Researchers have discovered a subtle twist in the primeval light that formed shortly after the universe came into being. They hope it can reveal new secrets about the moments after the big bang.
This afterglow, called Cosmic Microwave Background, or CMB, was created out of hot ionized plasma some 13.7 billion years ago, when the universe was just 380,000 years old. A small fraction of this light is polarized,meaning the light waves vibrate in one plane.
Researchers had already detected this polarized light in one pattern, known as "electric" or E-mode polarization. But using the South Pole Telescope in Antarctica and the European Space Agency’s Herschel space observatory, researchers for the first time detected polarized light from the cosmic microwave background in the "magnetic" or B-mode.
The observed B-mode pattern arose from gravitational lensing, in which light gets bent and deflected by massive cosmic objects such as galaxy clusters and lumps of mysterious dark matter, researchers said. But there is another way to produce B-modes: primordial gravitational waves produced during the earliest moments of the universe, when it was in its rapid "inflation" phase, mere trillionths of a second after the big bang.

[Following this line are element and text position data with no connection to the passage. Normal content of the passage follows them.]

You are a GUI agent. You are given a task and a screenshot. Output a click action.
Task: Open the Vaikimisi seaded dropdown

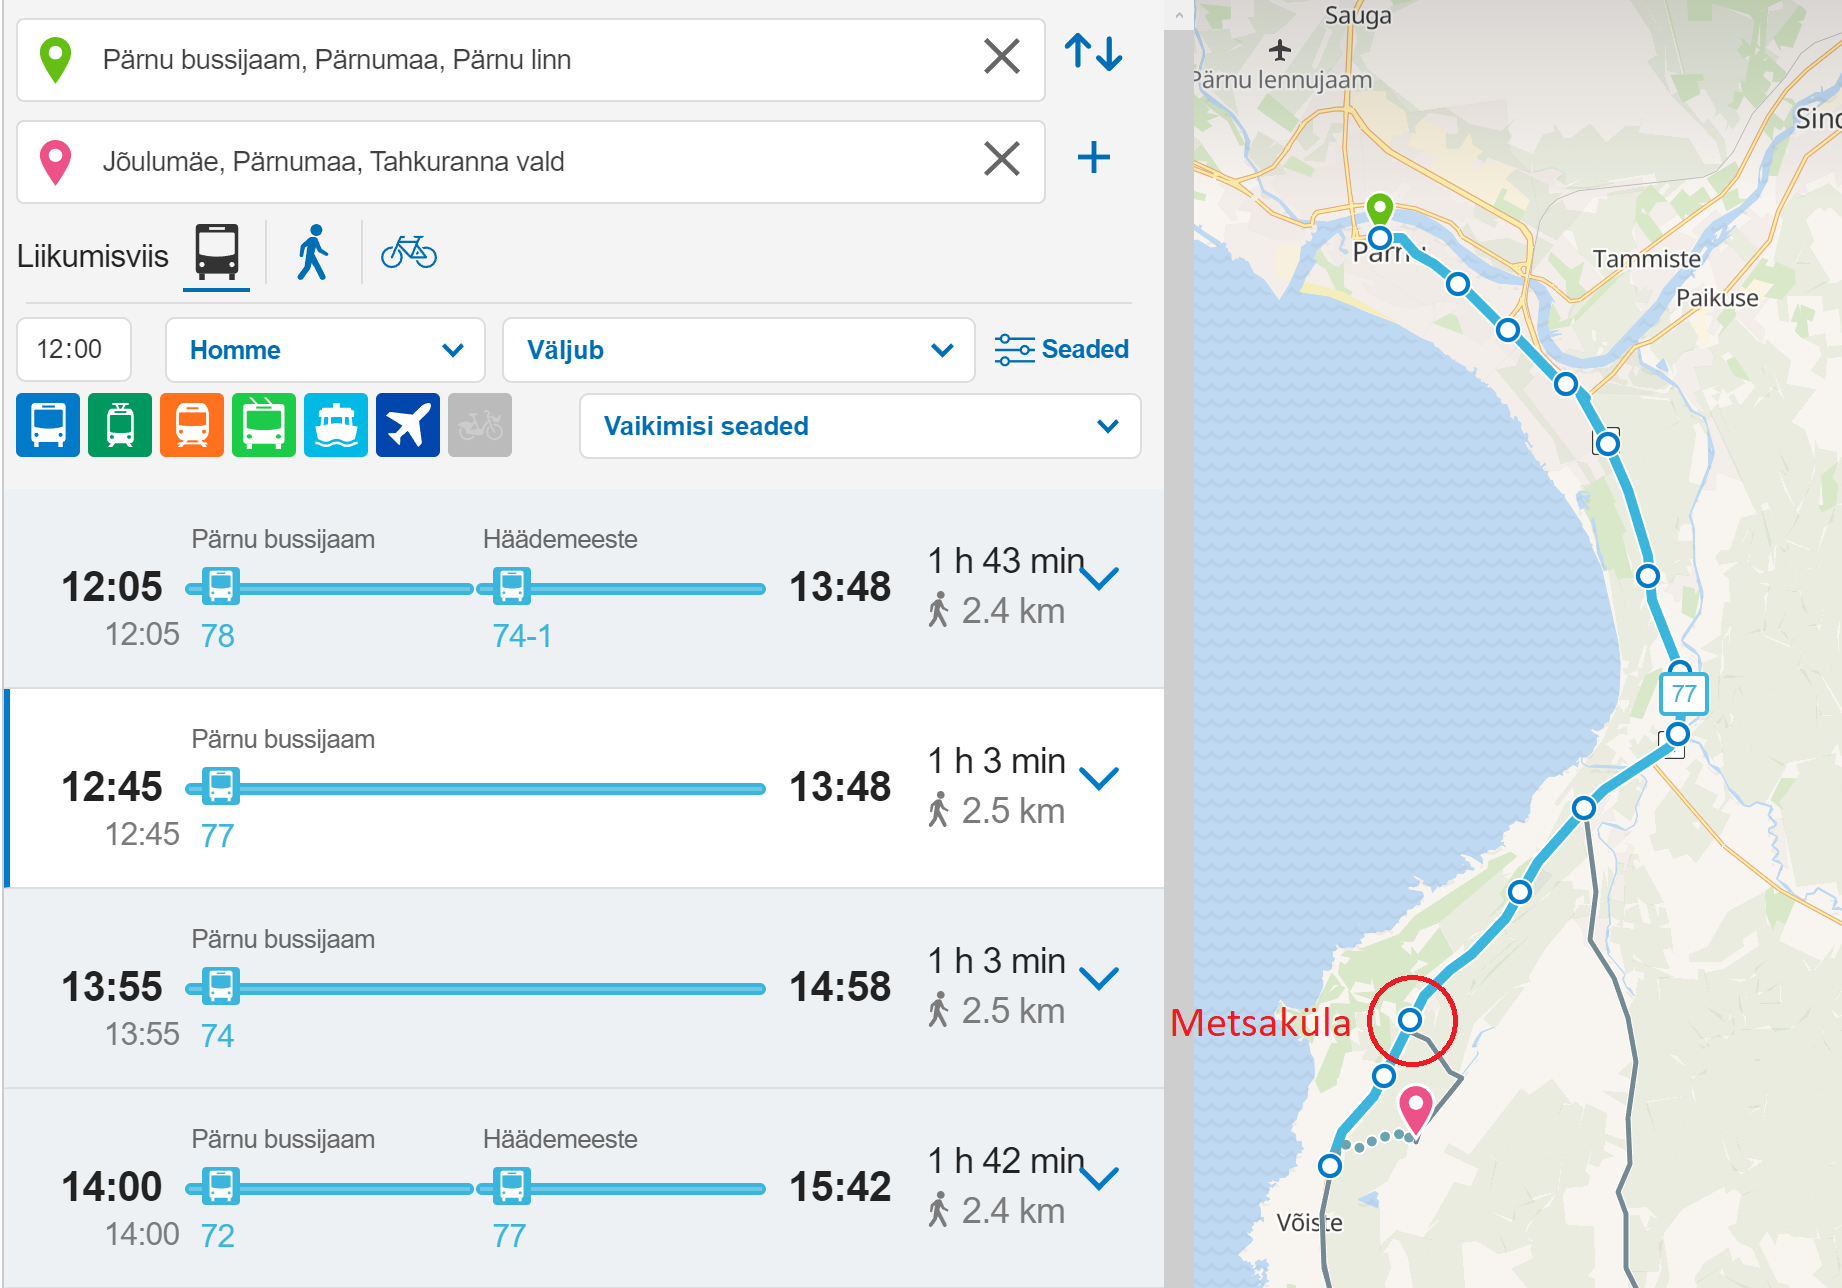pyautogui.click(x=860, y=426)
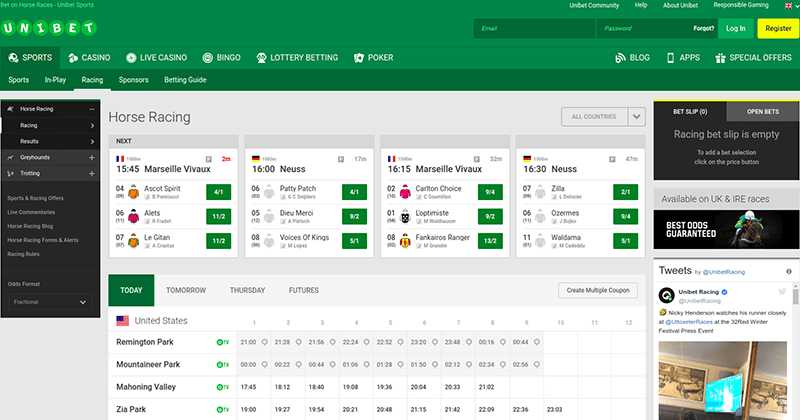Viewport: 800px width, 420px height.
Task: Click the Mountaineer Park TV stream icon
Action: 223,364
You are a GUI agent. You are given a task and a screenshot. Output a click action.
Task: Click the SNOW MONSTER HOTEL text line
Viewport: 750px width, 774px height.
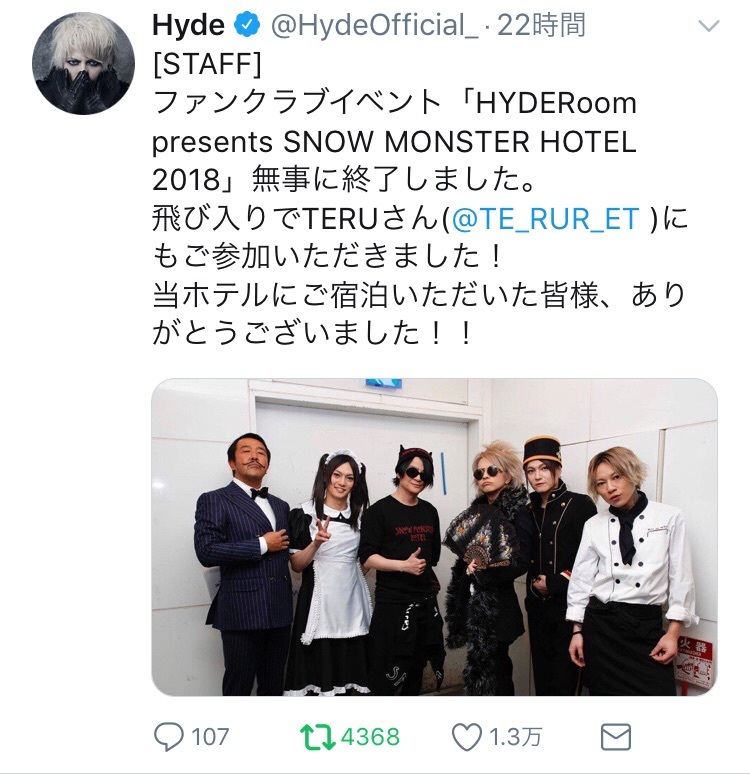click(x=394, y=142)
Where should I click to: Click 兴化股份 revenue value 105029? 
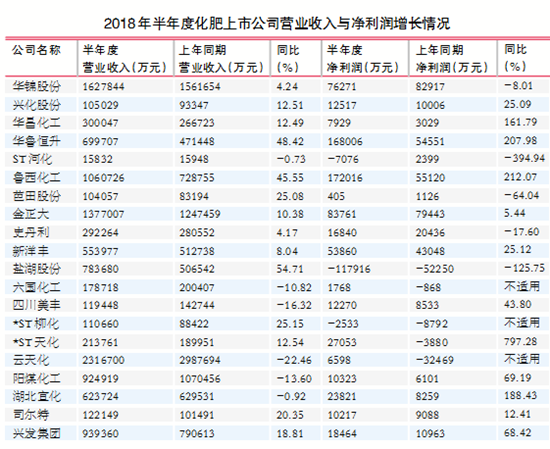tap(101, 105)
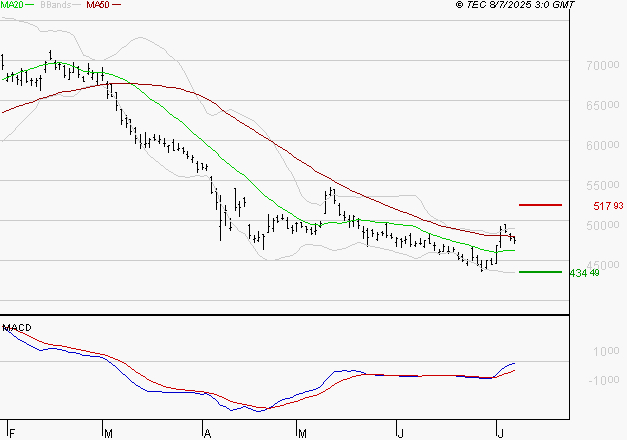627x440 pixels.
Task: Select the red resistance line marker
Action: [x=540, y=205]
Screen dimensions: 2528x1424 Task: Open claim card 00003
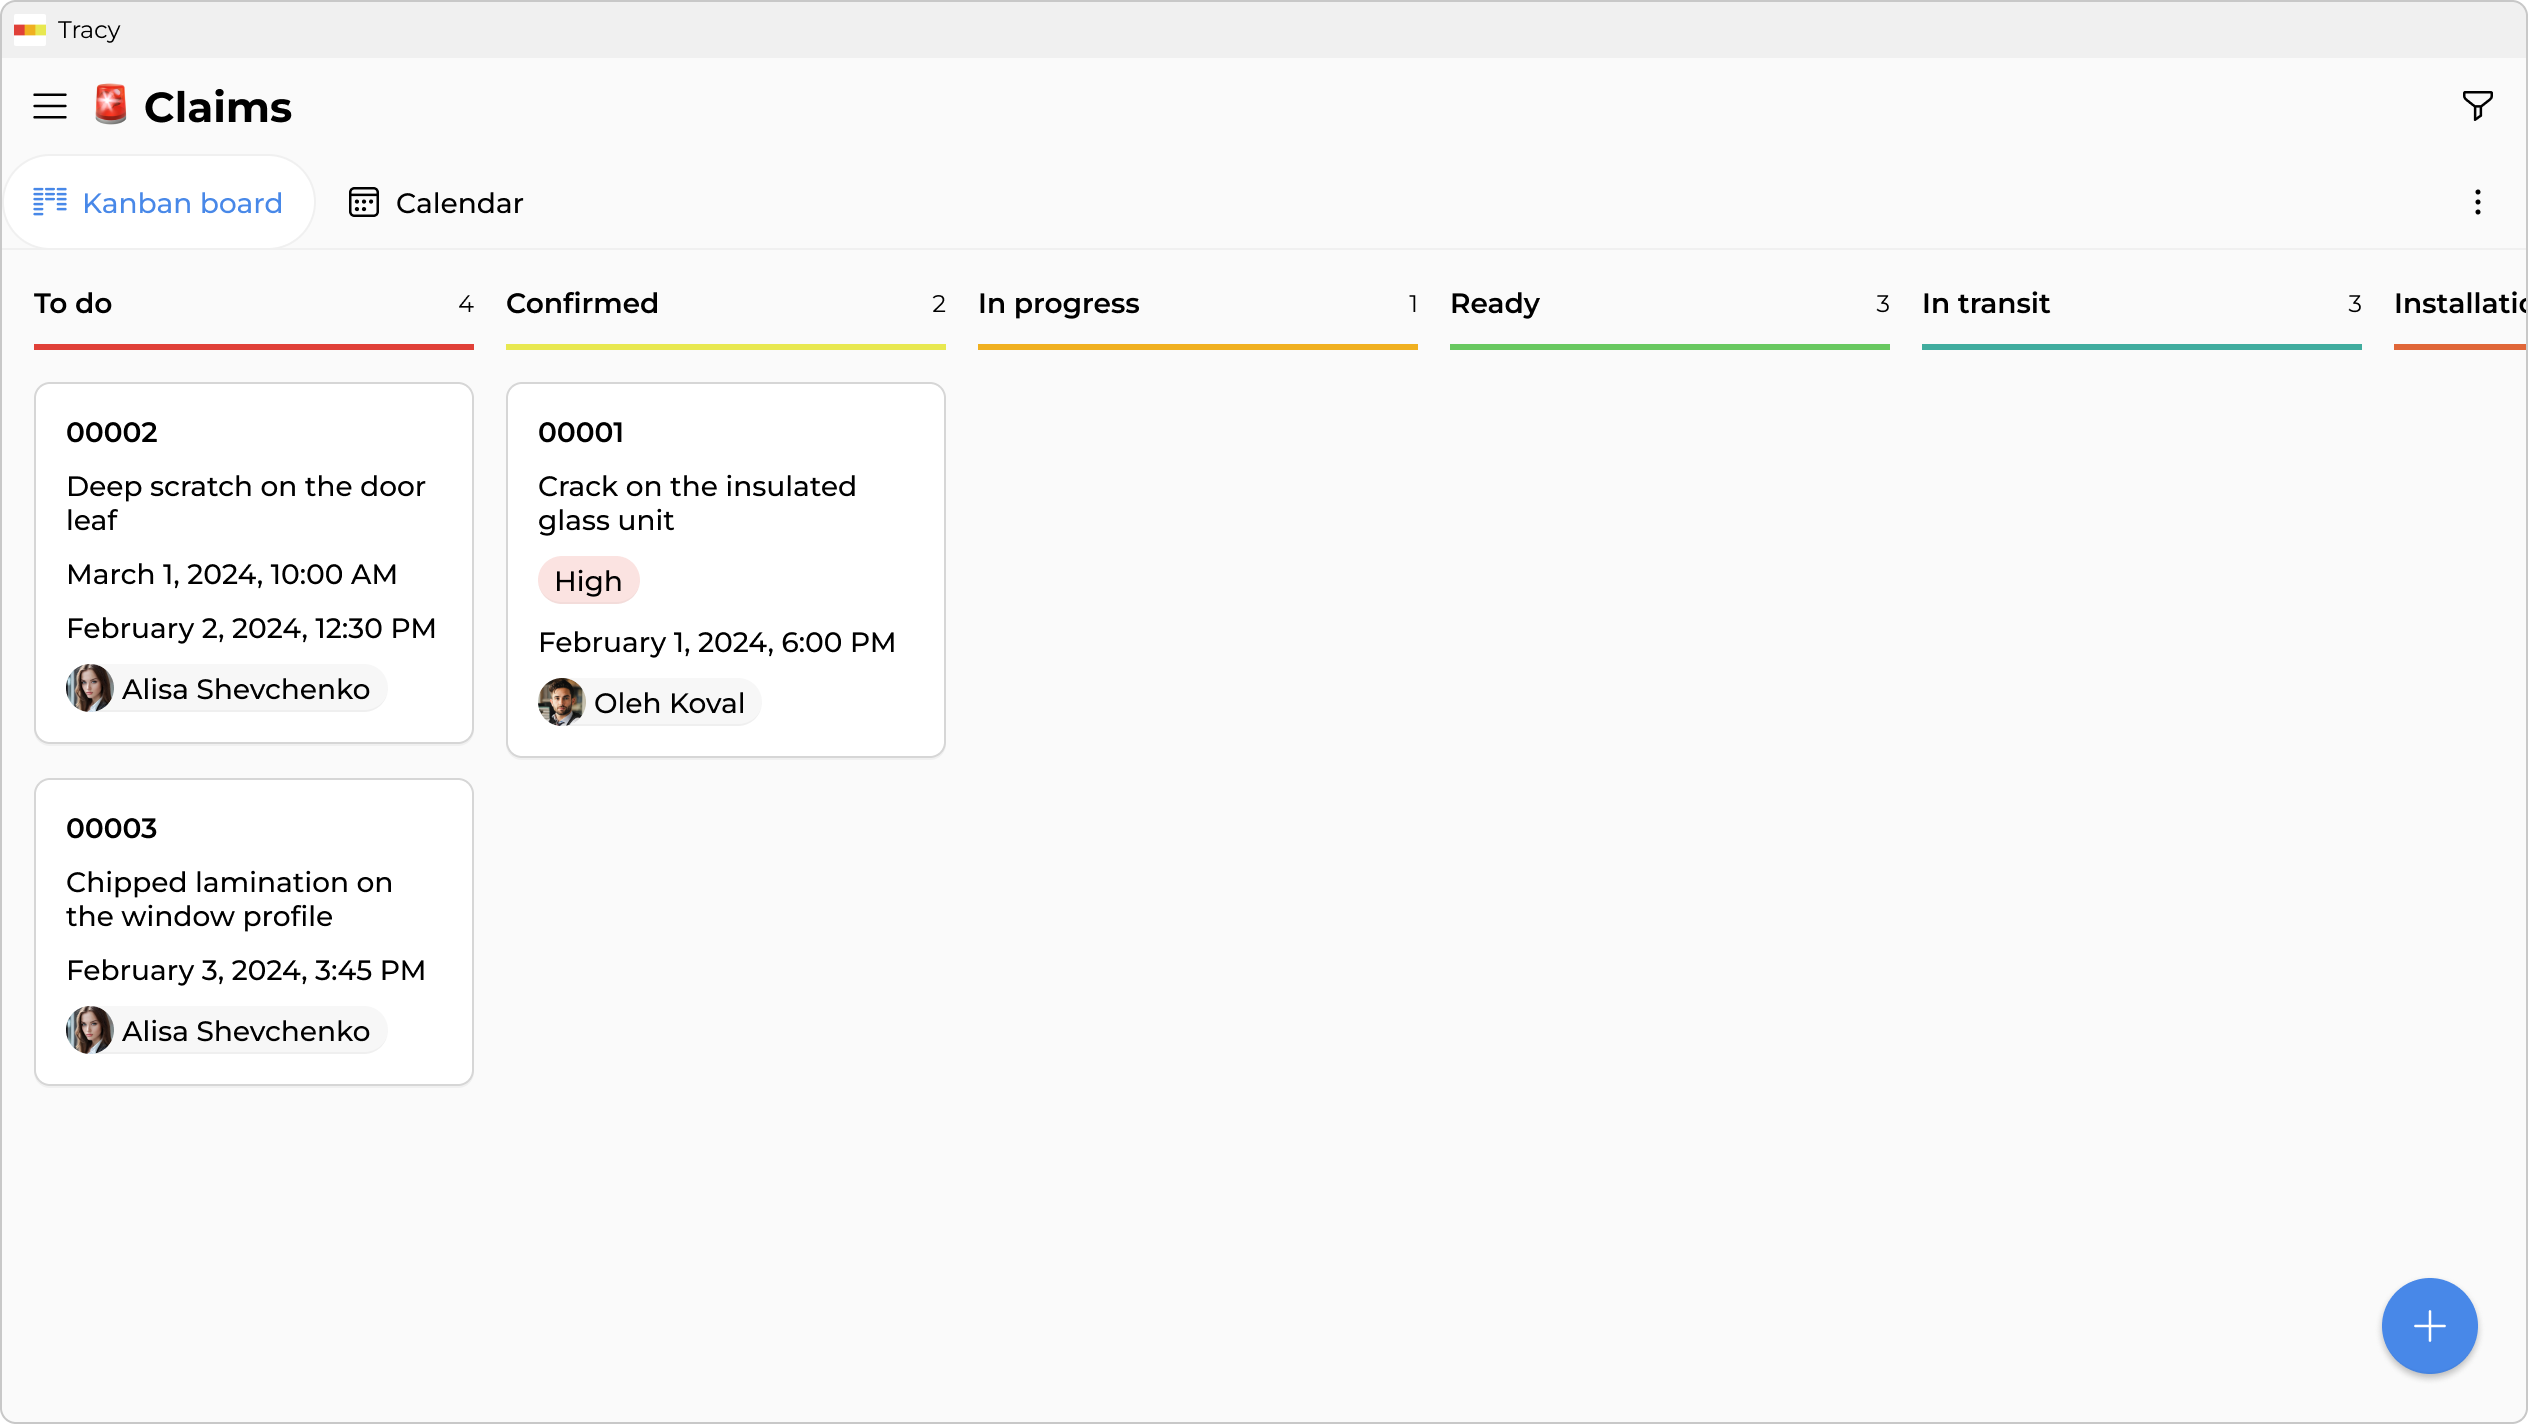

During inflation, the idea goes, the universe expanded faster than the speed of light, doubling in size 100 times or more in just a few tiny fractions of a second. (Einstein’s theory of special relativity holds that no information or matter can travel faster than light through space, but this rule does not apply to inflation, which was an expansion of space itself.)
The new detection should provide a baseline to aid future efforts to measure B-modes produced by gravitational waves, which in turn could reveal a great deal about how our universe grew in its earliest moments, researchers said.